§ GOALS
A – In the forum thread about a 10-year-old's first pen, what did the father say he helped his daughter with?
B – From the pen thread, pull out the passage starting at "Kewl, good job, looks" and ending at "(Nov 25, 2008)", copied word for word.
C – Write what comes next in the forum thread about the daughter's first pen, picking up after its final post.

§ SOURCE EXTRACT
╔══

# My 10 year olds first pen!!



## Robert A. (Jan 8, 2009)

My daughter has been whatching me for a little while now and i have let her make some Steak handler handles in the past to get her used to using a lathe with my attendance. She asked me a while back to help her do a pen. She did 90% of he work i only helped her with the burned in lines and minor shaping, the rest was all her!! I am proud of her first pen!! 

Reel Bender, She said she will be taking Wood Shop as soon as she is old enough so be ready when she gets there!!


----------



## Reel Bender (Sep 30, 2004)

Kewl, good job, looks like shehas the lathe figured out, now train her on the Bandsaw and Scroll Saw. By thime she gets to me I may be able to make her my assistant trainer!!!!!!!!!!


----------



## lady linda (Nov 25, 2008)

WONDERFUL first pen-Keep up the good work and show us lots of pictures. 
LL


----------



## Tortuga (May 21, 2004)

Very nice work for a 10 year old....or a 70+ year old , for that matter..LOL

Congrats to the young lady....but gotta admit, the thought of any of my grandkids in the 10 year old range working around lathes and other power tools sends a chill thru these old bones.. I know Daddy is standing right beside her , though, so she is in good hands...but PLEASE be careful.. I have enough trouble myself with blowouts, etc..and I OUGHT to know better.LOL Went a couple of rounds again with some 'airborne' antler just last night and had to go change my drawers again....LOL (now !!)


----------



## liftologist (Dec 8, 2007)

Looks good!!!! Keep em turning!!


----------



## bill (May 21, 2004)

Great Job!


----------



## Robert A. (Jan 8, 2009)

I totally agree, but she is very attentive when it comes to my instructions and wears Safety Equipment.

╚══

§ INFORMATION SUPPLIED

╔══

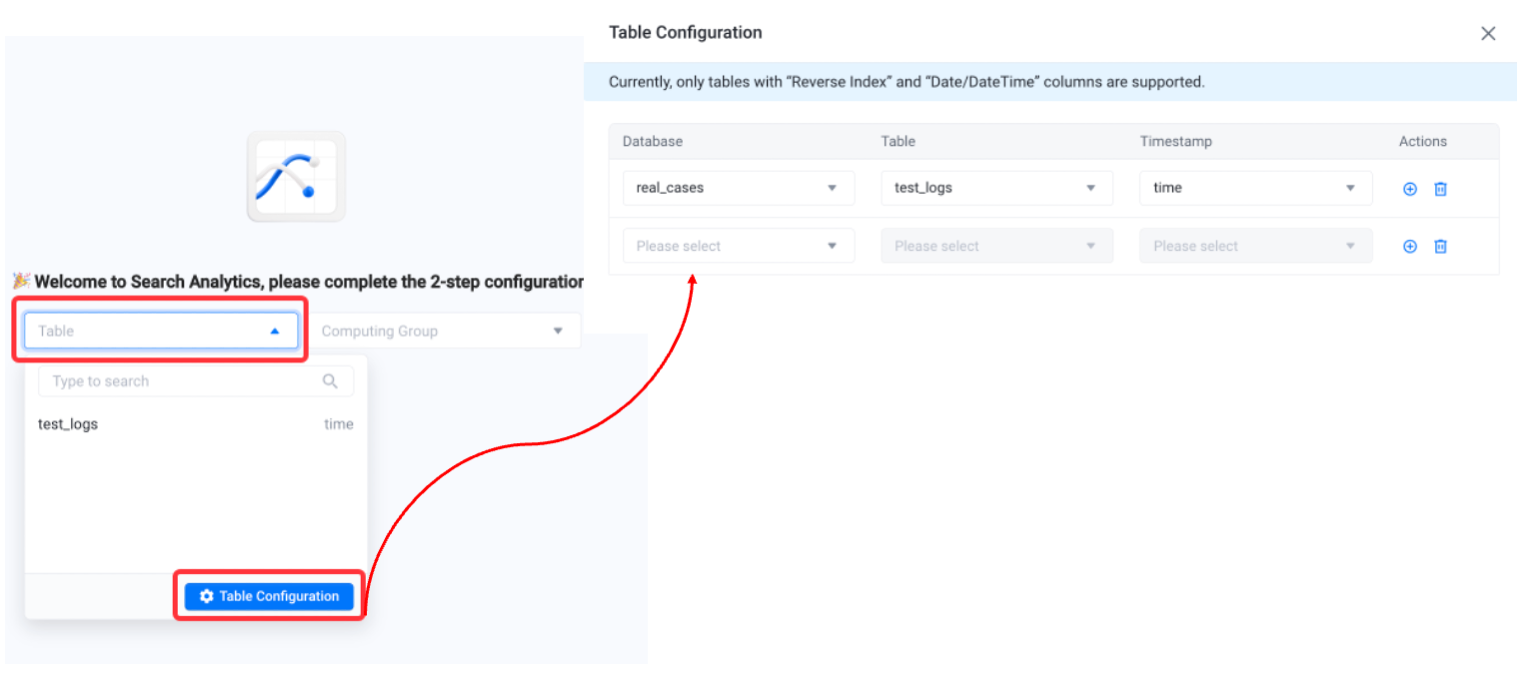Screen dimensions: 1533x673
Task: Expand the real_cases database dropdown
Action: 739,188
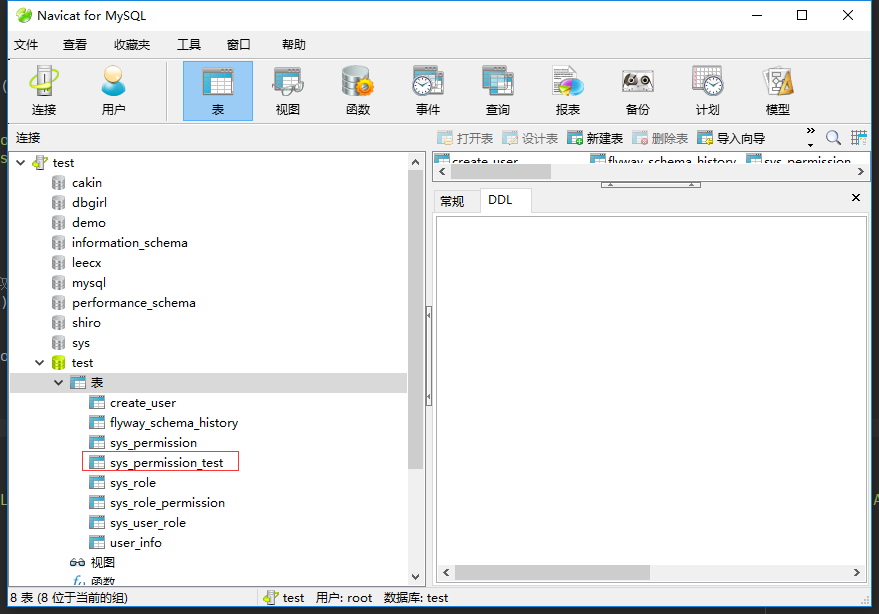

╚══

§ RESPONSES BY TASK
A – He helped only with the burned-in lines and minor shaping.

B –
Kewl, good job, looks like shehas the lathe figured out, now train her on the Bandsaw and Scroll Saw. By thime she gets to me I may be able to make her my assistant trainer!!!!!!!!!!


----------



## lady linda (Nov 25, 2008)

C –
I was really worried about GB and that branch!! LOL



Tortuga said:


> Very nice work for a 10 year old....or a 70+ year old , for that matter..LOL
> 
> Congrats to the young lady....but gotta admit, the thought of any of my grandkids in the 10 year old range working around lathes and other power tools sends a chill thru these old bones.. I know Daddy is standing right beside her , though, so she is in good hands...but PLEASE be careful.. I have enough trouble myself with blowouts, etc..and I OUGHT to know better.LOL Went a couple of rounds again with some 'airborne' antler just last night and had to go change my drawers again....LOL (now !!)


----------



## Hooked (Oct 15, 2004)

Great looking pen by your daughter. Congratulations to her. And to you, dad, for teaching her.


----------



## FishBone (Oct 11, 2004)

Good job, I hope my first turns out that good.






FishBone


----------



## Robert A. (Jan 8, 2009)

Looks like you are right around the corner FB so if you need anything give me a holler!!:cheers:


----------



## Bobby (May 21, 2004)

This is no good without in progress pictures.


----------



## Flat Fish (Jun 18, 2005)

Looks like she did a great job. And good on ya for teaching her.


----------



## Bobby (May 21, 2004)

I forgot to add. It is so much fun teaching the younger ones to turn. I've taught all 3 of my grand daughters to turn pens. Loved every minute of it.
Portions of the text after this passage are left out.